Jan Wiktor Kiepura (Sosnowitz, 16 mei 1902 – Harrison (New York), 15 augustus 1966) was een Pools opera- en operettezanger (tenor). Hij werd geboren uit een joodse moeder en een Poolse vader.
Om aan zijn vaders wens te voldoen ging Kiepura rechten studeren aan de universiteit van Warschau, maar tegelijkertijd kreeg hij muziekonderricht bij Wacław Brzeziński. Dit bezorgde hem een eerste engagement bij de opera van Warschau.
Jan Kiepura debuteerde in 1924 als operazanger in de opera van Lemberg (nu: Lviv) als Faust in de gelijknamige opera van Gounod. Het werd een enorm succes. Twee jaar later stond hij in de Weense Staatsopera en vierde daar grote triomfen. In de jaren dertig begon hij ook op te treden in muziekfilms. In 1936 trouwde hij in Katowice met de Hongaarse sopraan Marta Eggerth (geboren 17 april 1912). Tot aan zijn dood zongen zij dikwijls samen in operettes, bij concerten, op plaatopnamen en in films. Zo ook in zijn laatste film Das Land des Lächelns uit 1952.

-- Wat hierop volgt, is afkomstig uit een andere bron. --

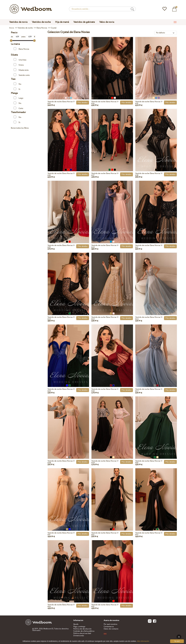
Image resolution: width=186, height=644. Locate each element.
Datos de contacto (111, 629)
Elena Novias (21, 49)
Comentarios (109, 626)
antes (28, 36)
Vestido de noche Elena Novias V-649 (105, 462)
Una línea (20, 60)
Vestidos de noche (41, 22)
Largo (18, 98)
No (17, 84)
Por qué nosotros (110, 624)
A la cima (179, 637)
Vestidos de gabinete (84, 22)
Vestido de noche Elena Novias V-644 (149, 318)
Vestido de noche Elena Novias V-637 (105, 174)
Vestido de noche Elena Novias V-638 (149, 174)
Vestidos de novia (18, 22)
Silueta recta (21, 70)
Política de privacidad (82, 633)
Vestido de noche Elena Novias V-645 (61, 390)
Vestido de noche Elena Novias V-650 (149, 462)
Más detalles (83, 102)
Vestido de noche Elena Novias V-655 (105, 606)
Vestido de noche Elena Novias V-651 (61, 534)
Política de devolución (82, 629)
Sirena (19, 65)
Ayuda (76, 624)
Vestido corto (22, 75)
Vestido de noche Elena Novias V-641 (149, 246)
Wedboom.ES (48, 629)
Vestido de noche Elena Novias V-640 (105, 246)
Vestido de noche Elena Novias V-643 (105, 318)
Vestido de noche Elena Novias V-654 (61, 606)
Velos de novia (107, 22)
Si (17, 89)
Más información (143, 641)
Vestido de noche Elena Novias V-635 (149, 102)
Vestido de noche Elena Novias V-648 (61, 462)
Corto (18, 108)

Midden jaren dertig vormden zij een van de populairste paren in de Europese kunstwereld. In de Poolse wintersportplaats Krynica-Zdrój bezaten zij Hotel Patria, dat een ontmoetingsplaats voor de Europese jetset werd. Zo begonnen Prinses Juliana en Prins Bernhard in 1937 hun huwelijksreis in Hotel Patria.
Door de opkomst van het nationaalsocialisme en het begin van de Tweede Wereldoorlog werden Kiepura en Eggerth (die ook gedeeltelijk joods was) gedwongen Europa te ontvluchten. Zij emigreerden naar de Verenigde Staten.
Gedurende de Tweede Wereldoorlog ondersteunde Kiepura financieel de tegenstanders van Hitler. In 1953 werd hij tot Amerikaans staatburger genaturaliseerd. In 1958 trad hij voor het eerst op in het communistische Polen, waar hij als een nationale held bejubeld werd.
Jan Kiepura stierf op 15 augustus 1966 in de buurt van New York aan een hartstilstand.